What financial advisor wouldn't seize an opportunity to discover a client's "passion" -- or to help clients "create a peace" for themselves?

Encouraging planned philanthropy offers both of those possibilities for financial advisors, says Paula Feinberg, a financial advisor and senior vice president for investments at Raymond James & Associates in Dallas. It also can help advisors establish their own role as "the power in the room," she adds.

Philanthropy "is a field of abundance," says Feinberg, who spoke to a roomful of attendees at the Women Advisors Forum in Dallas Wednesday.

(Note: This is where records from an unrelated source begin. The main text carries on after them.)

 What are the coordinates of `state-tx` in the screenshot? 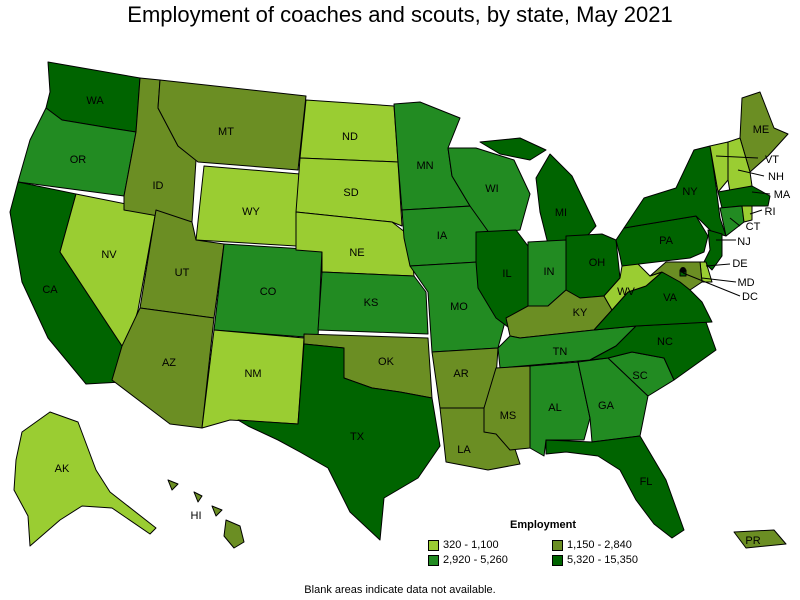 It's located at (339, 442). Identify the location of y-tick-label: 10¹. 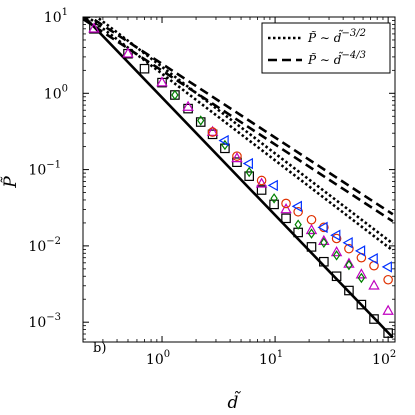
(56, 16).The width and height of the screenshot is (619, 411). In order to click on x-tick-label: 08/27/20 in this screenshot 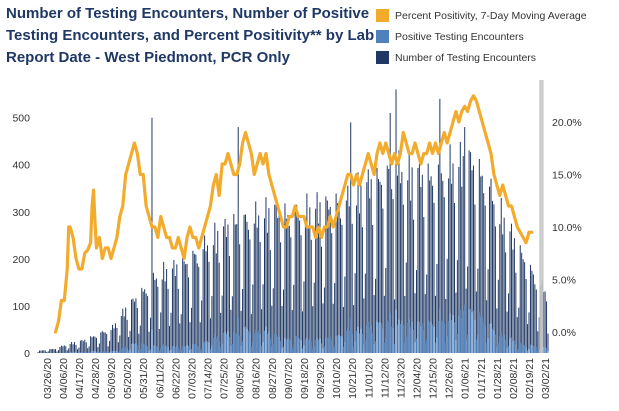, I will do `click(273, 378)`.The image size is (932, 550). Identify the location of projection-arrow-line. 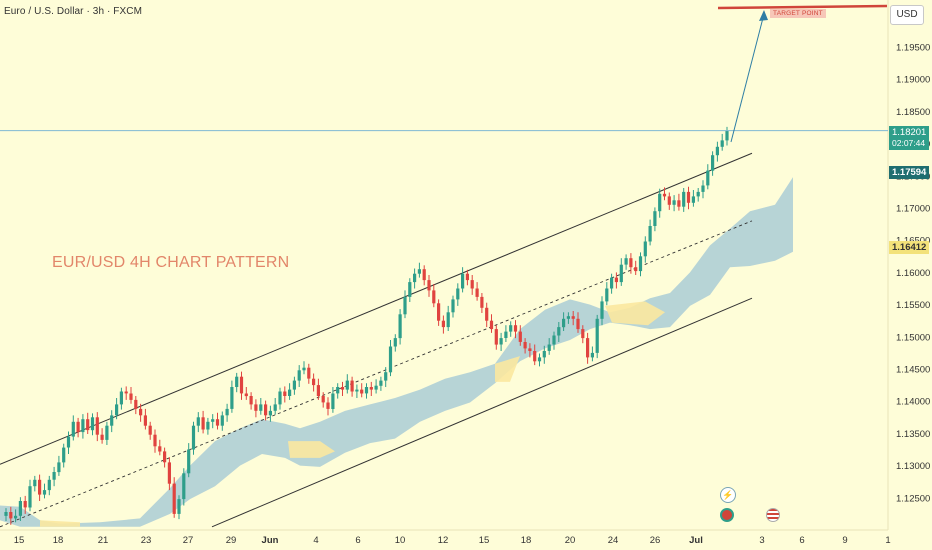
(748, 78).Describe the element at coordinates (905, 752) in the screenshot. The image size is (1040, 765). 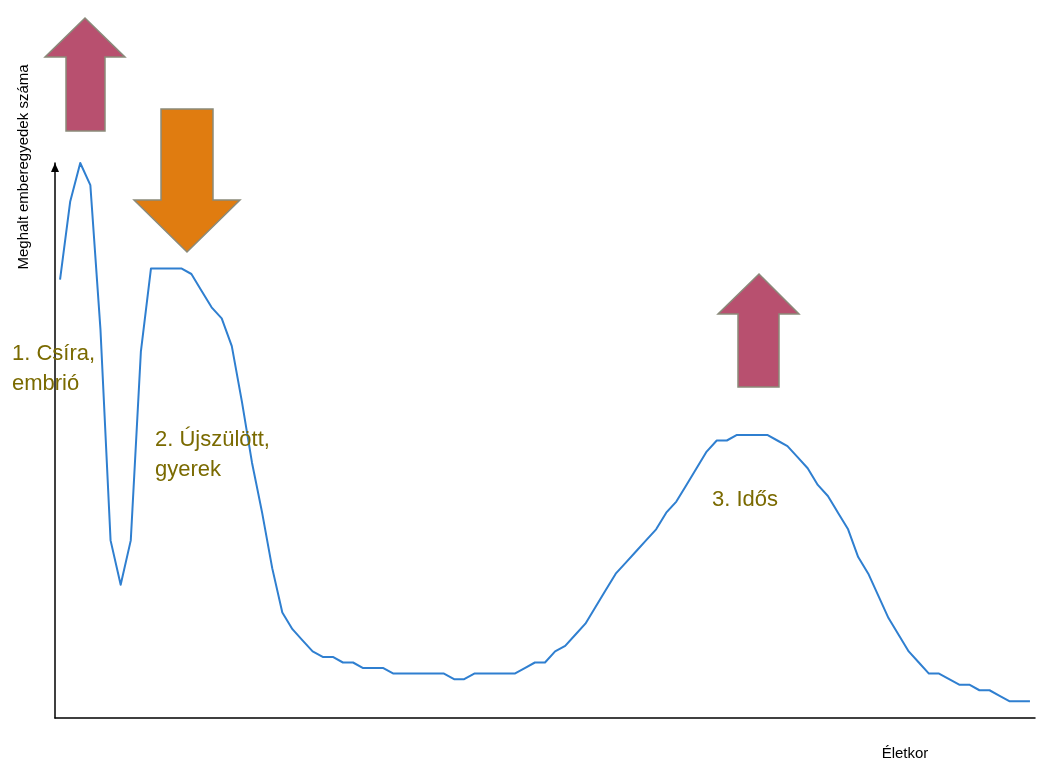
I see `x-axis-title: Életkor` at that location.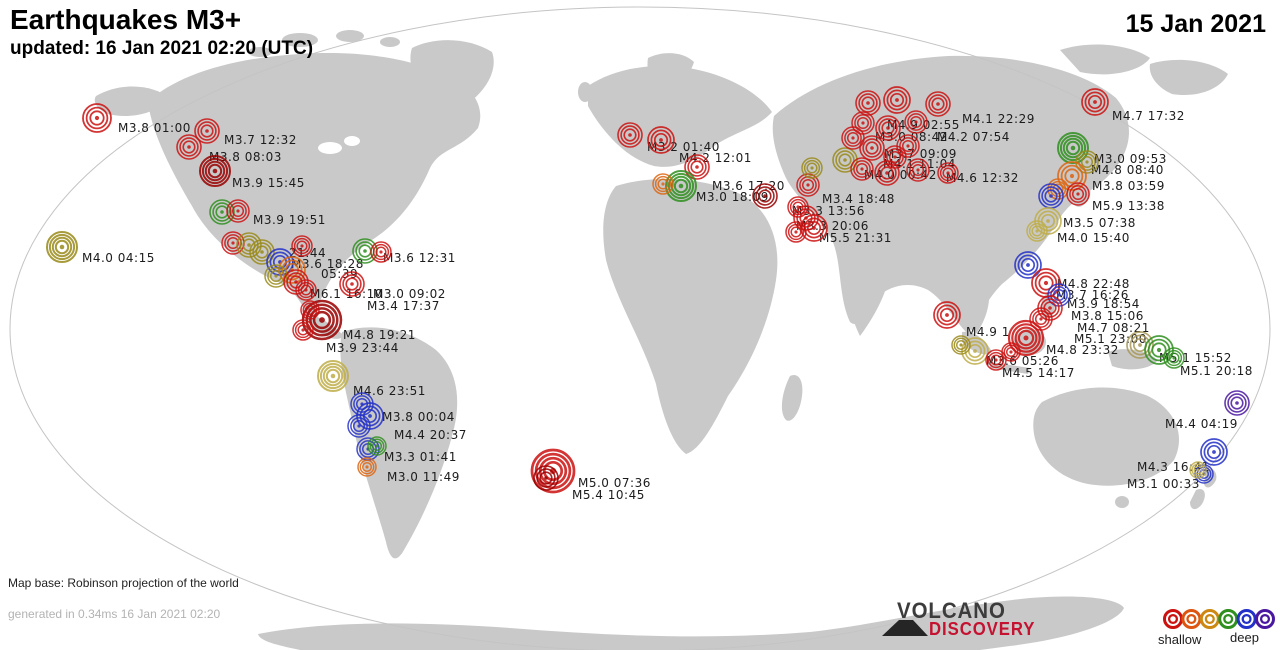 The image size is (1280, 650). Describe the element at coordinates (339, 145) in the screenshot. I see `lakes` at that location.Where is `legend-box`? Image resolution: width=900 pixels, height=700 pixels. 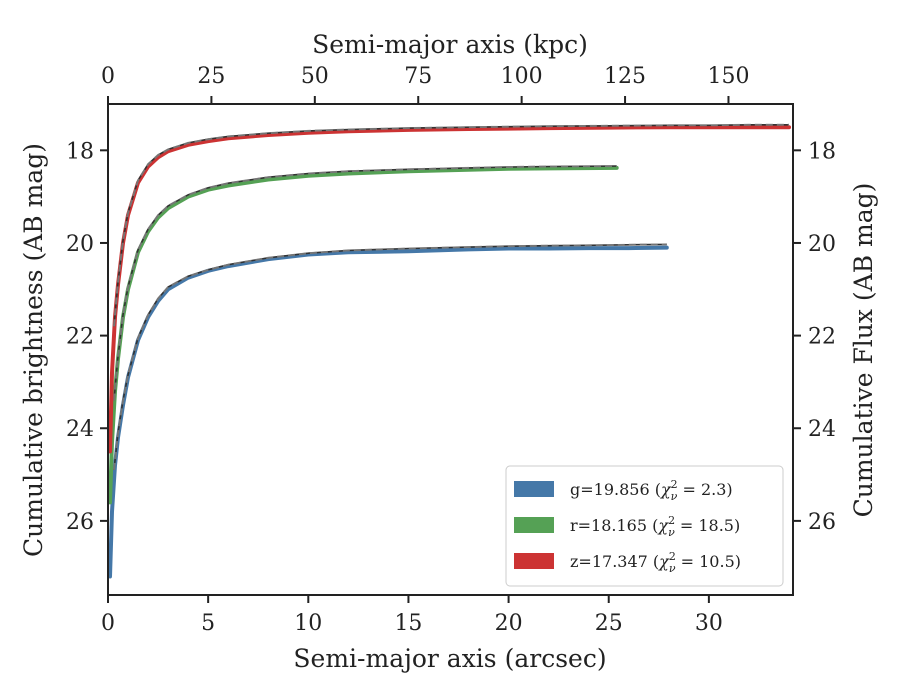 legend-box is located at coordinates (644, 526).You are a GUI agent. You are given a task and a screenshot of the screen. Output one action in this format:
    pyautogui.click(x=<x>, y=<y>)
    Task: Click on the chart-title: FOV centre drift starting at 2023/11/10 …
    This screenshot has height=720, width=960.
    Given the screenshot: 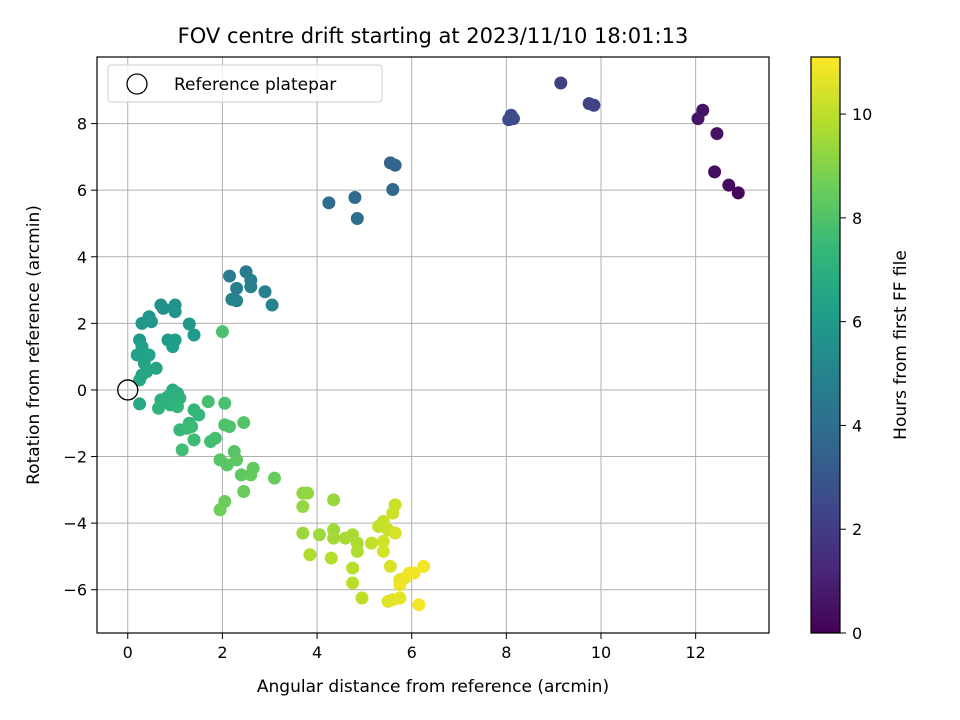 What is the action you would take?
    pyautogui.click(x=434, y=36)
    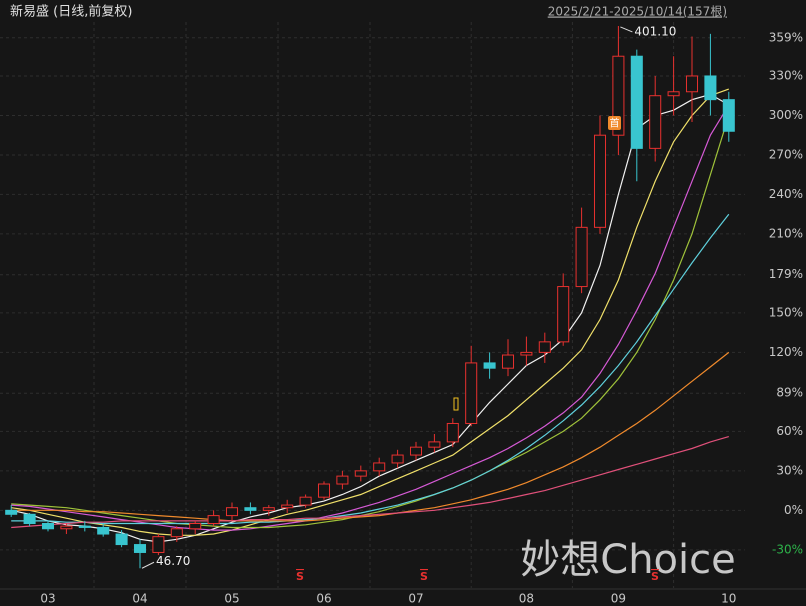 Image resolution: width=806 pixels, height=606 pixels. What do you see at coordinates (786, 233) in the screenshot?
I see `y-tick-label: 210%` at bounding box center [786, 233].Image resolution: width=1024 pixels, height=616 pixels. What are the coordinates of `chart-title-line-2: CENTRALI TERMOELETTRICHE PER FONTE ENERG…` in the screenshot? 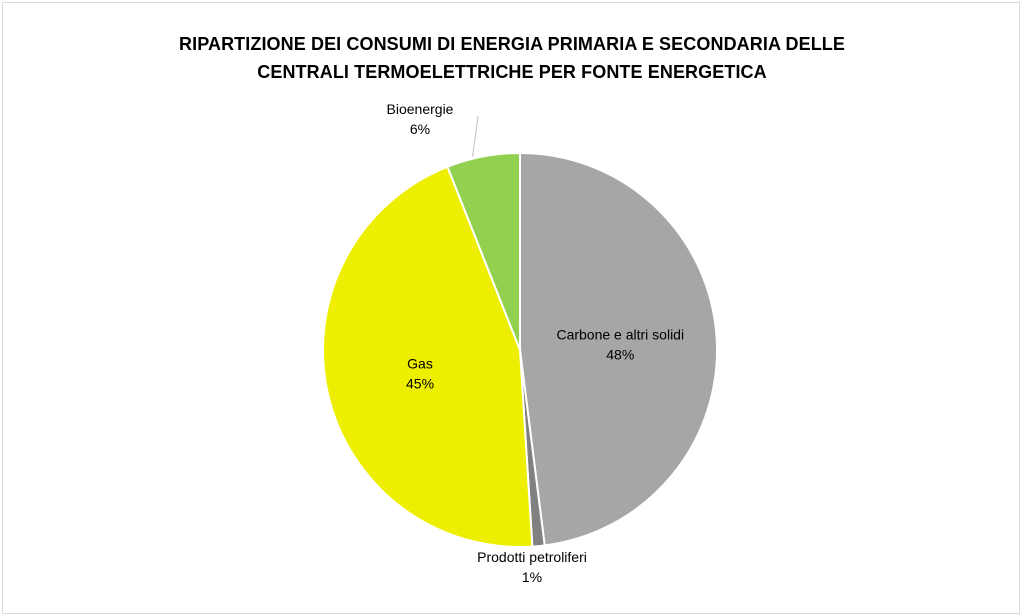 It's located at (512, 72).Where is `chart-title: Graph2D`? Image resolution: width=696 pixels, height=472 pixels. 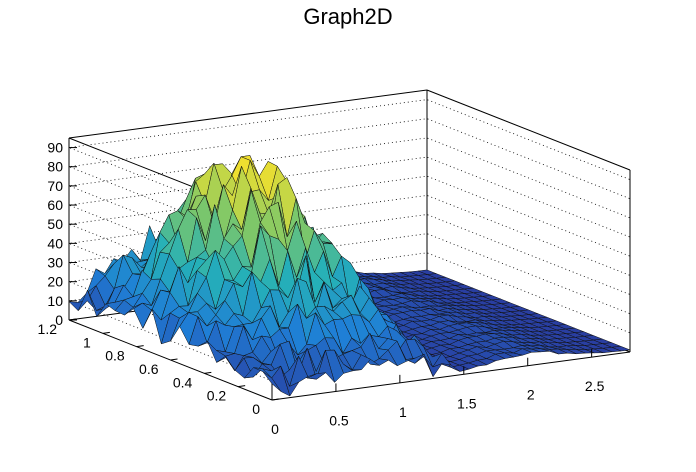
chart-title: Graph2D is located at coordinates (348, 16).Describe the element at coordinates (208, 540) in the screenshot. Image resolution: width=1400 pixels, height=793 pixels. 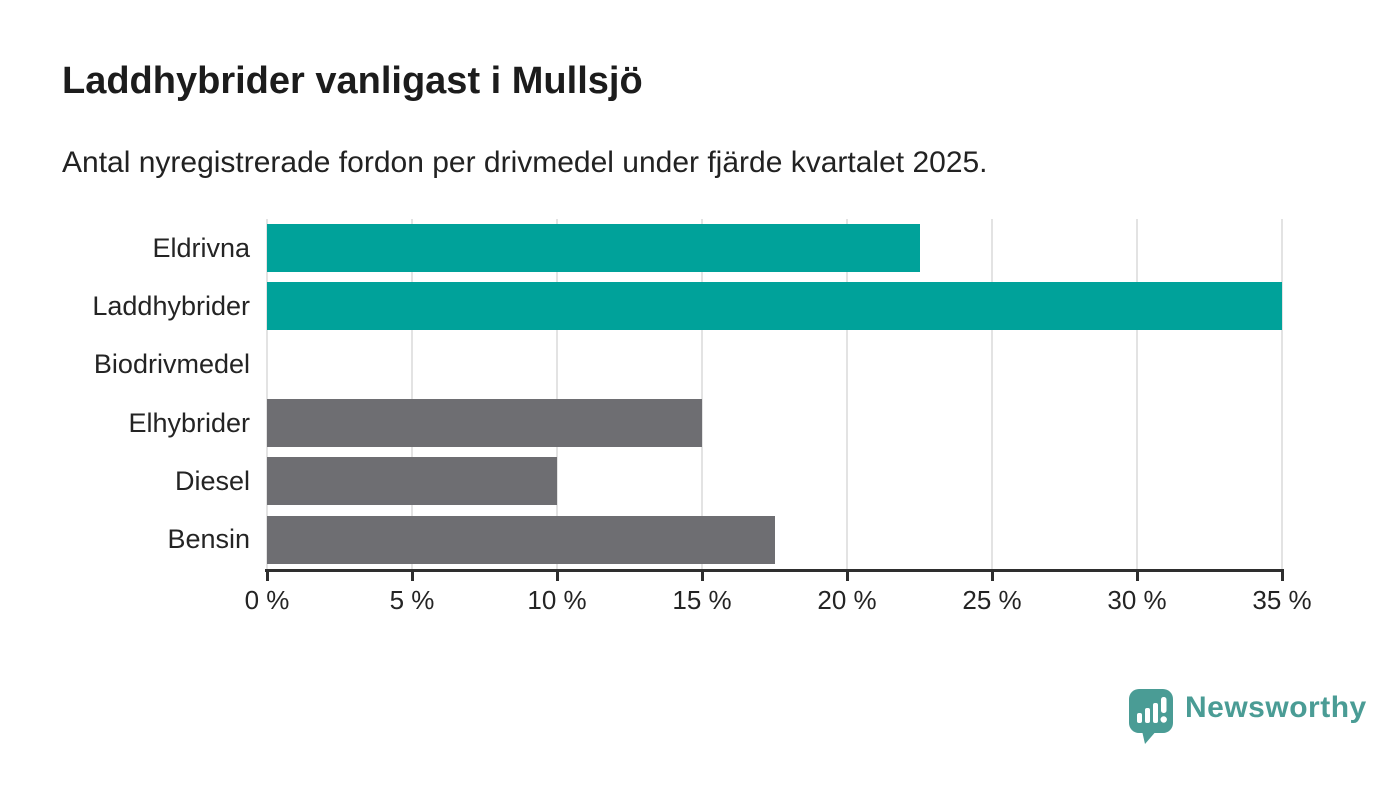
I see `category-label: Bensin` at that location.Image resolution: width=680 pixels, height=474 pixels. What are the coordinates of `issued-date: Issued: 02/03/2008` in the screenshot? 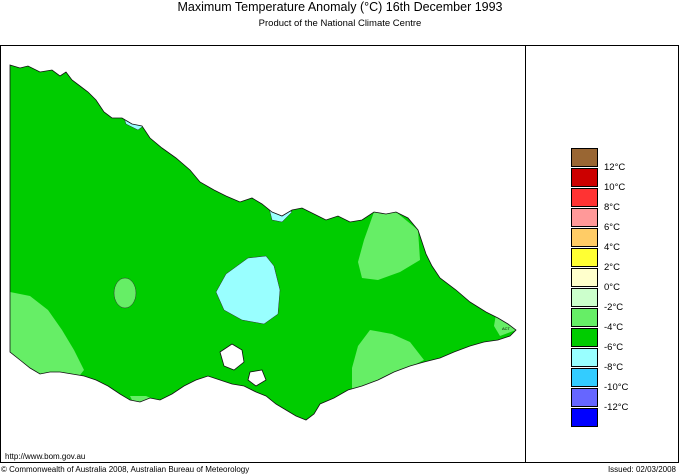 It's located at (642, 470).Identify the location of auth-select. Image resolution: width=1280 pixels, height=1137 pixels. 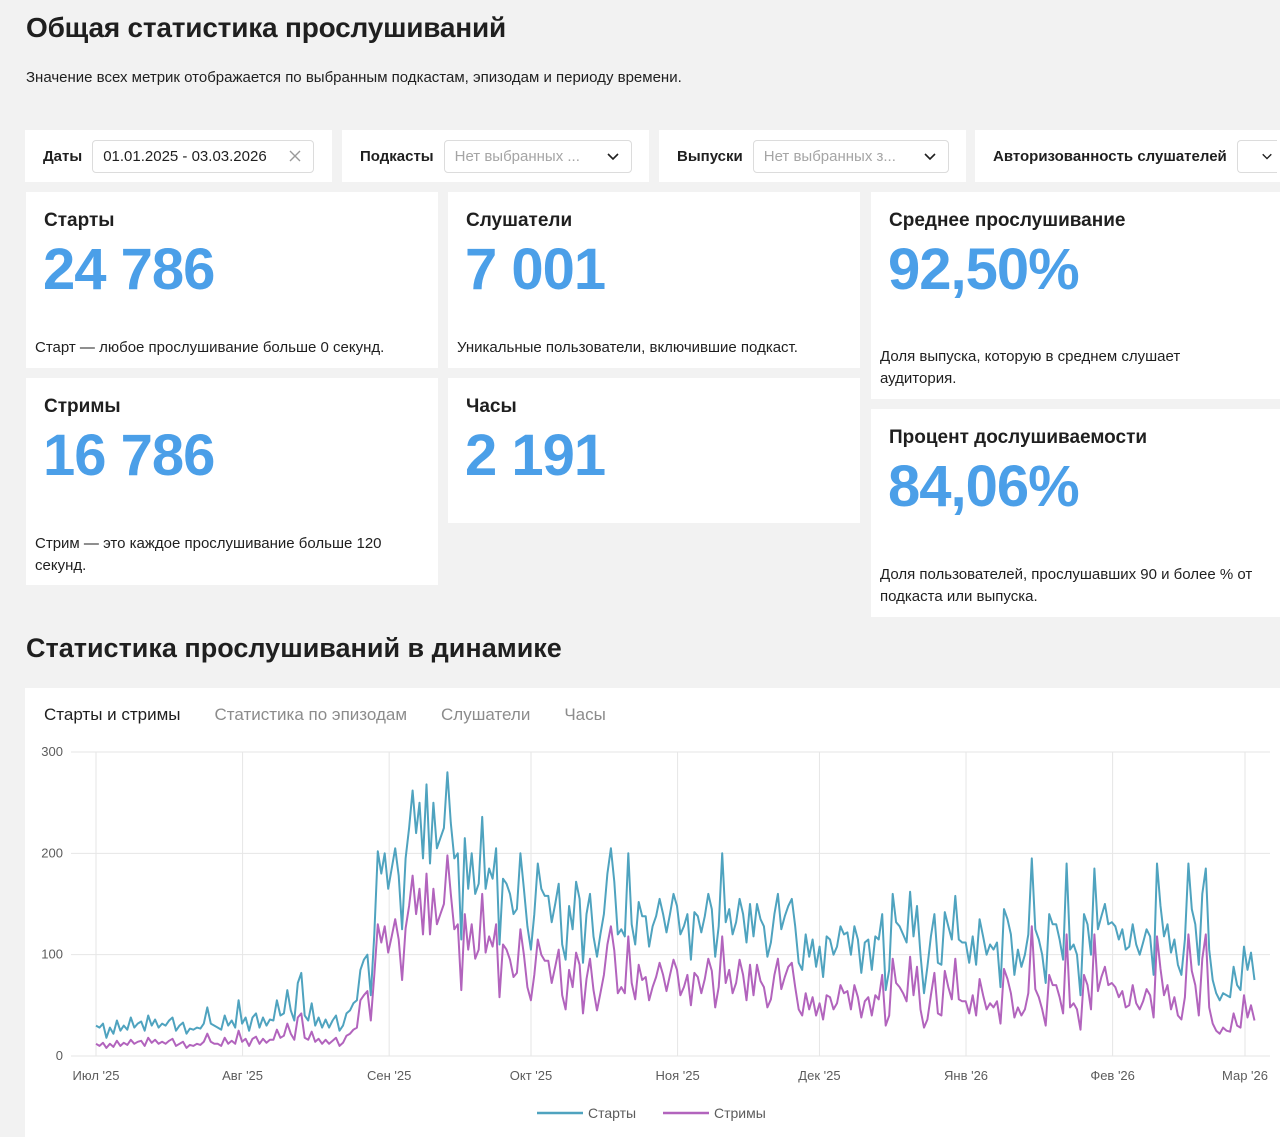
(1256, 156). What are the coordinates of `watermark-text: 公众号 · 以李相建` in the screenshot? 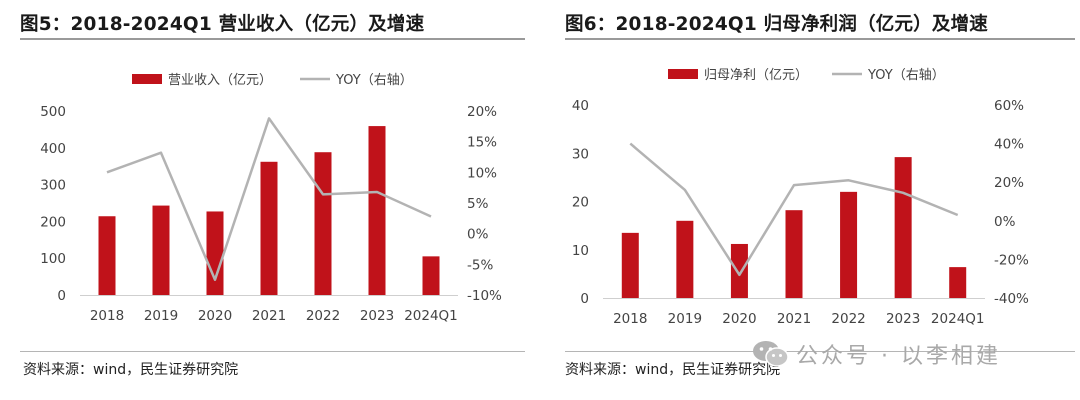 It's located at (898, 356).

And giving may come from a wide variety of client resources -- including time, expertise and social capital as well as direct monetary gifts.

HOW TO START DISCUSSIONS

Feinberg recommends starting discussions about giving with clients by asking where their passions lie. She says she tends to tells her own story of a childhood in South and Central America, where she saw poverty firsthand. That background helped her recognize, after she became a widow, the satisfaction she would gain from working with Chiapas International, which provides seed capital to impoverished Latin American women and for which she serves on a Dallas board.

"Philanthropy is very personal," Feinberg emphasizes.

Another way philanthropy helps clients, she says: By establishing a philanthropic plan as part of a broader financial plan, wealthy clients who get approached by multiple charities can "refuse without feeling like a schmuck," she says.

They know that a "no" doesn't mean that they are not giving -- and giving intelligently, she notes.

POWER EDGE

Meanwhile, philanthropy planning has another advantage for advisors, Feinberg adds -- because an advisor's own philanthropic activities and those of her clients both tend to create engagement and networking opportunities.

By showing up at charity lunches and dinners, an advisor makes connections. But by rolling up her sleeves and participating in a charity's outreach, an advisor shares even more with clients and prospective clients.

Advisors can go even further to help clients' children start to think about giving, Feinberg says, thus forming invaluable multigenerational relationships.

Her favorite tactic: sending birthday cards to her clients' children telling them she has given a gift to a charity in their name. "This is one of the most exciting ways to build your practice," Feinberg says, and it leads to "very deep conversations."